> _YOUR ASSIGNMENT_
Write out exactly, with both ends included, the lines that run from the line containing "Task: Click the file" to the end of the entries. Pictures are not part of the answer.

> _TASK INPUT_
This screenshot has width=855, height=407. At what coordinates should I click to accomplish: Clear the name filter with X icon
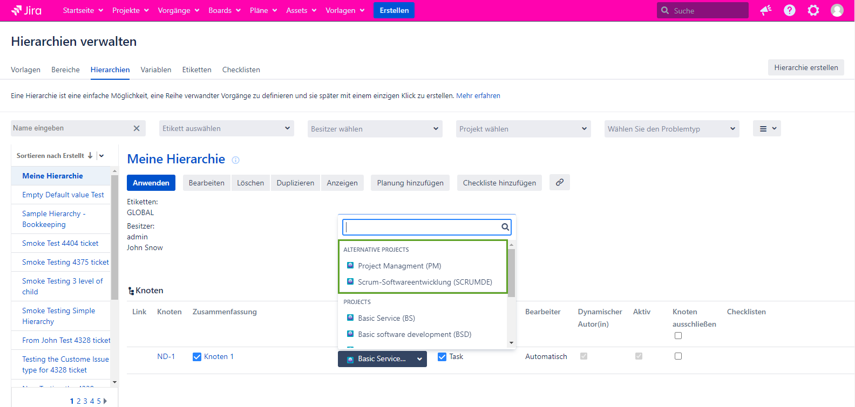click(137, 128)
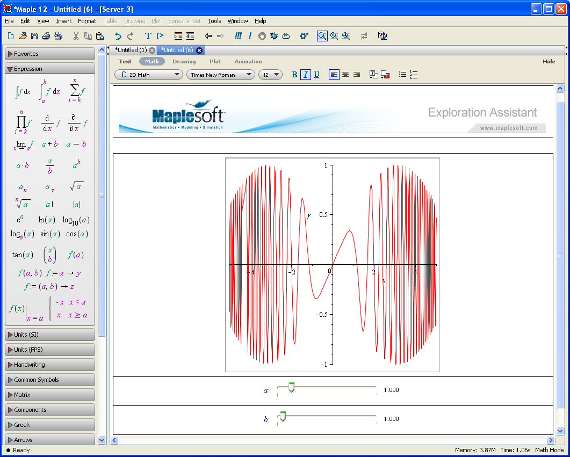Screen dimensions: 570x457
Task: Click the Paste clipboard icon
Action: point(100,36)

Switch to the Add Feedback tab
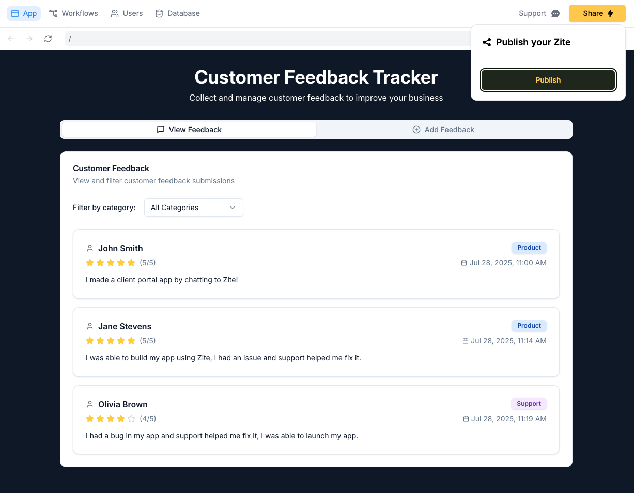point(443,130)
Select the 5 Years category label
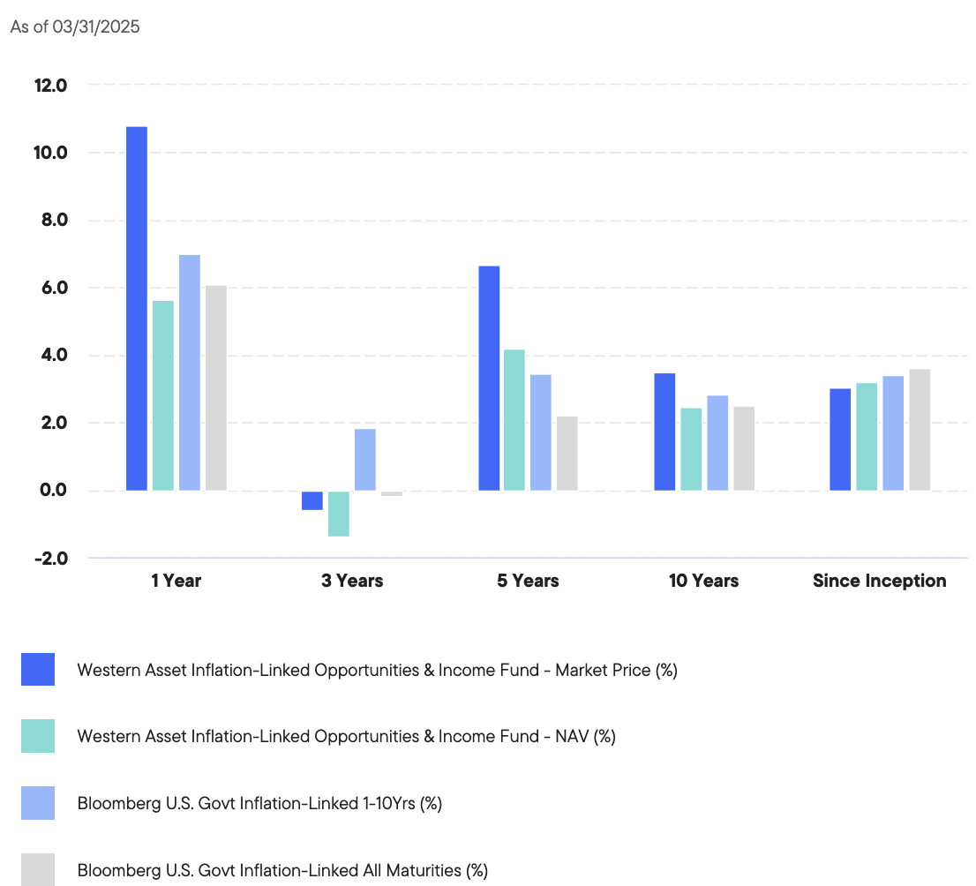Image resolution: width=976 pixels, height=886 pixels. 528,581
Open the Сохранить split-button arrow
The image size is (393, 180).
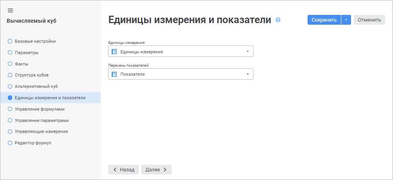click(346, 20)
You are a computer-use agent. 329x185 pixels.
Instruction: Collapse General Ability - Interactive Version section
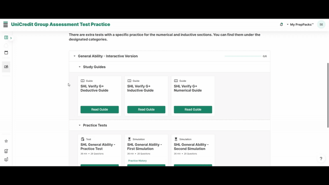point(74,56)
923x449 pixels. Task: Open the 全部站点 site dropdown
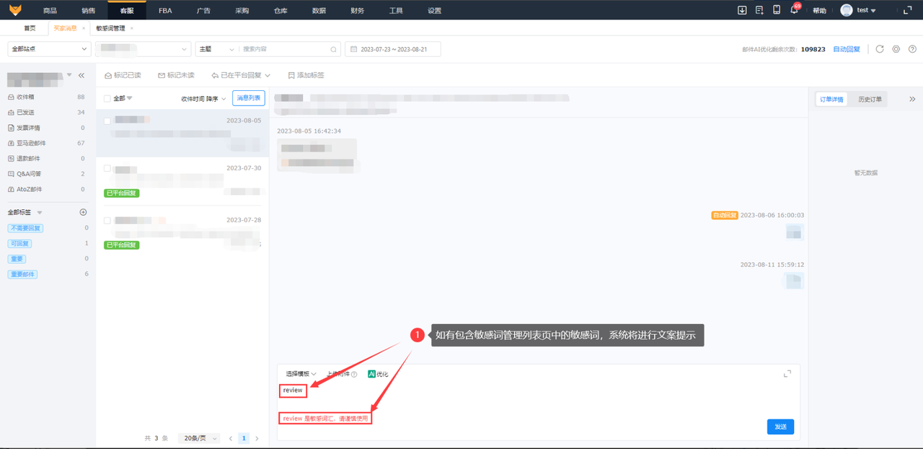(49, 49)
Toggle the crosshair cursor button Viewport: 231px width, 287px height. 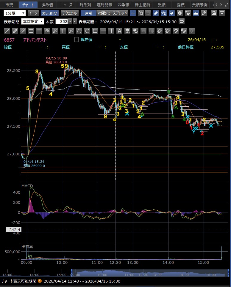tap(133, 13)
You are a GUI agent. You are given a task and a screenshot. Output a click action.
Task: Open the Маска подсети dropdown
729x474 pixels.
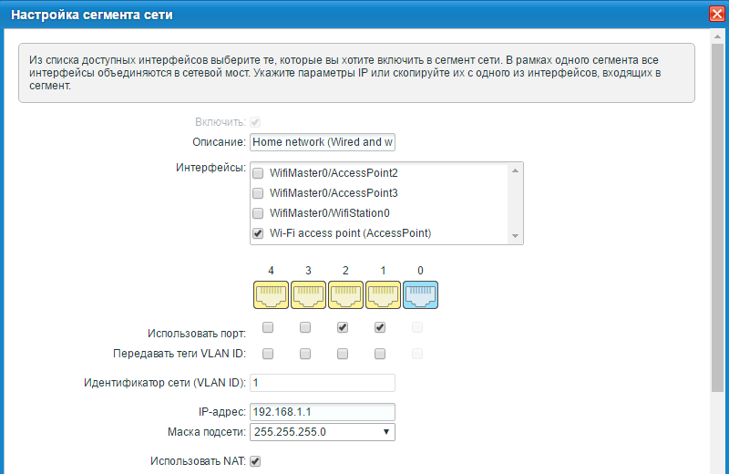click(x=322, y=432)
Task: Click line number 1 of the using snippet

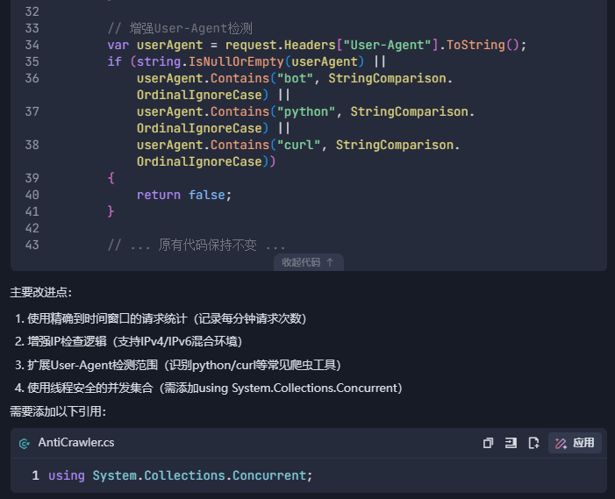Action: (35, 475)
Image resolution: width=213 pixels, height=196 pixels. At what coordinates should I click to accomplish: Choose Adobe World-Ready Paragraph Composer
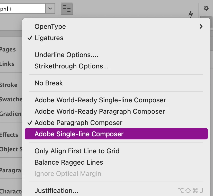100,111
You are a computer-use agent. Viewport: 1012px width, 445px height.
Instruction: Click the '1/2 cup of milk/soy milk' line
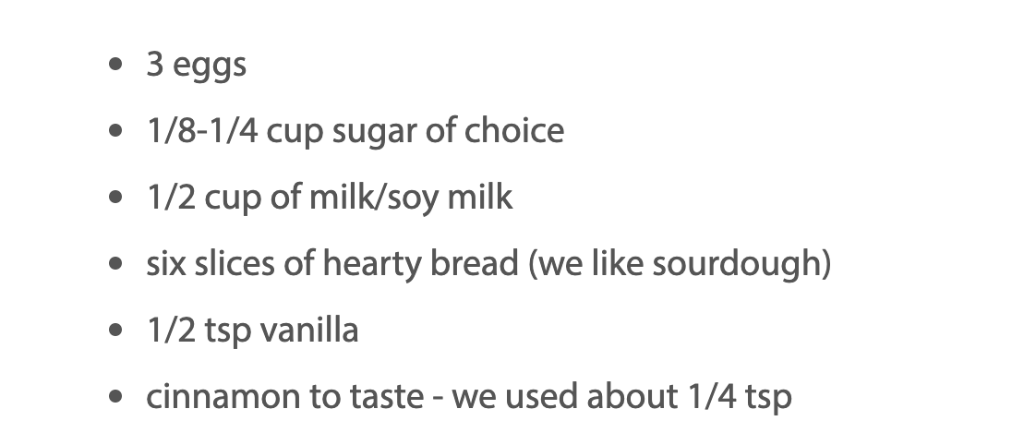(330, 198)
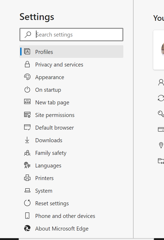Open Family safety via the people icon
This screenshot has width=164, height=240.
(27, 152)
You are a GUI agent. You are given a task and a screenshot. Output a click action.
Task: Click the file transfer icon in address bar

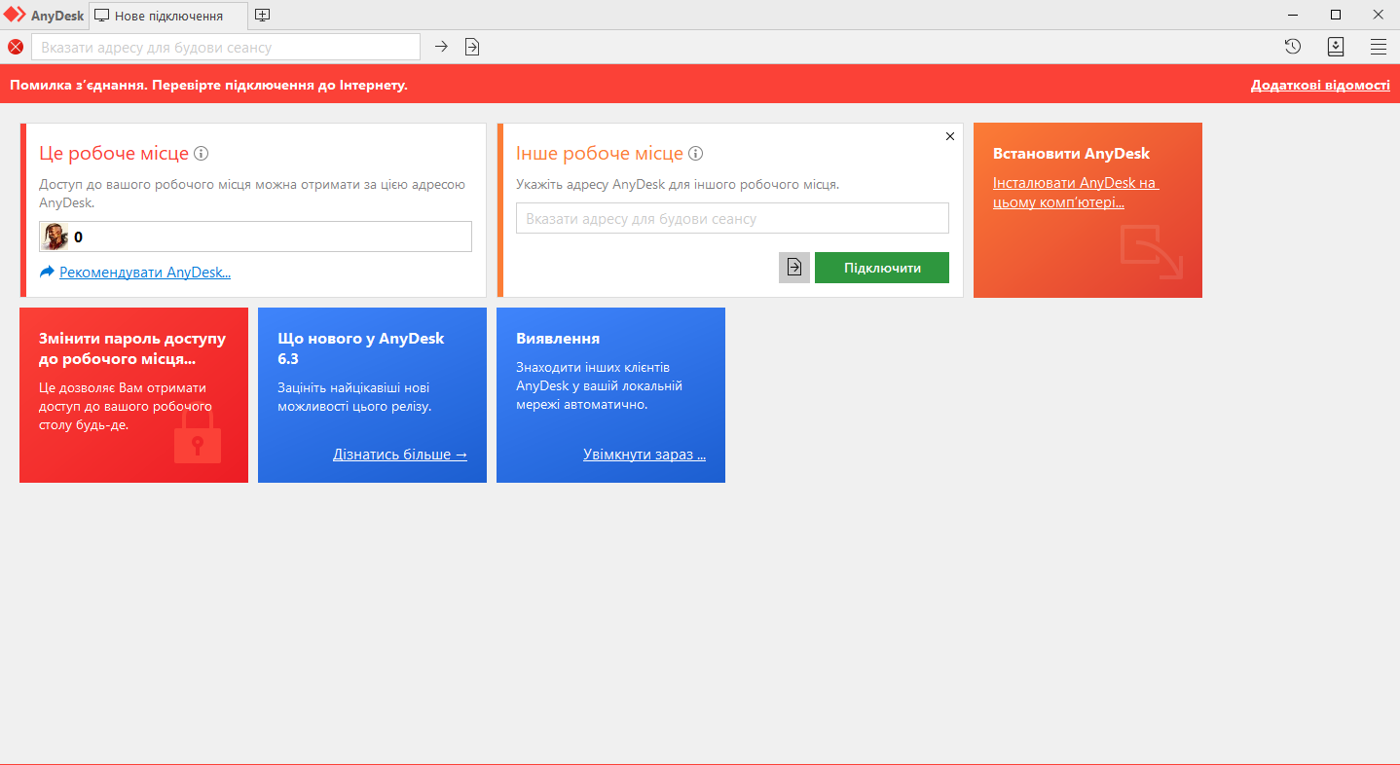[x=472, y=47]
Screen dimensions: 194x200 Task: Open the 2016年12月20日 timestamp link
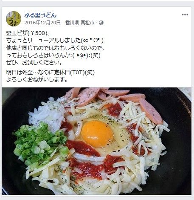point(42,23)
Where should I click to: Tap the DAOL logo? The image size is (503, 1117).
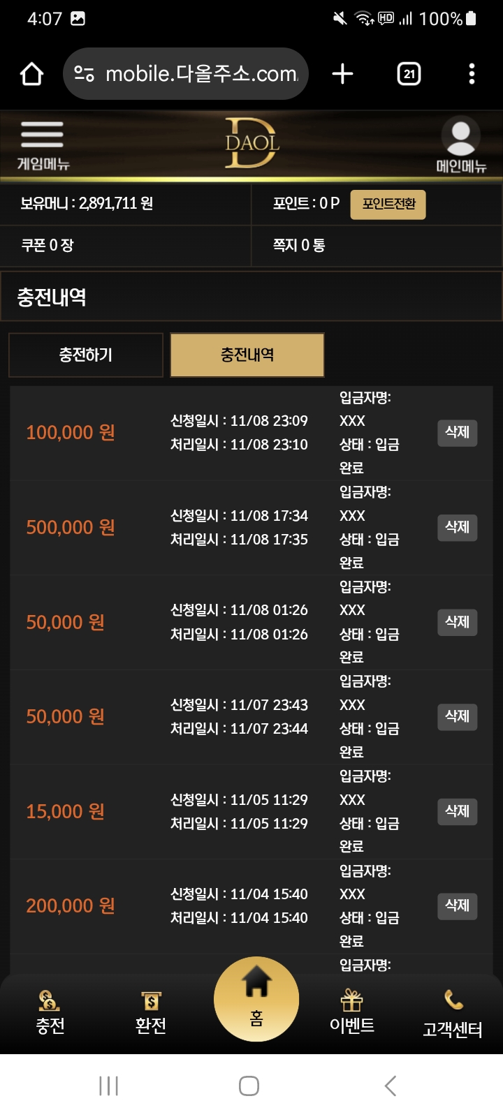coord(252,143)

> _ANSWER BOX_
Task: Click the file transfer icon in address bar

[x=472, y=47]
Screen dimensions: 194x200 Task: Open the 2016年12月20日 timestamp link
point(42,23)
Where should I click to: Tap the DAOL logo? The image size is (503, 1117).
coord(252,143)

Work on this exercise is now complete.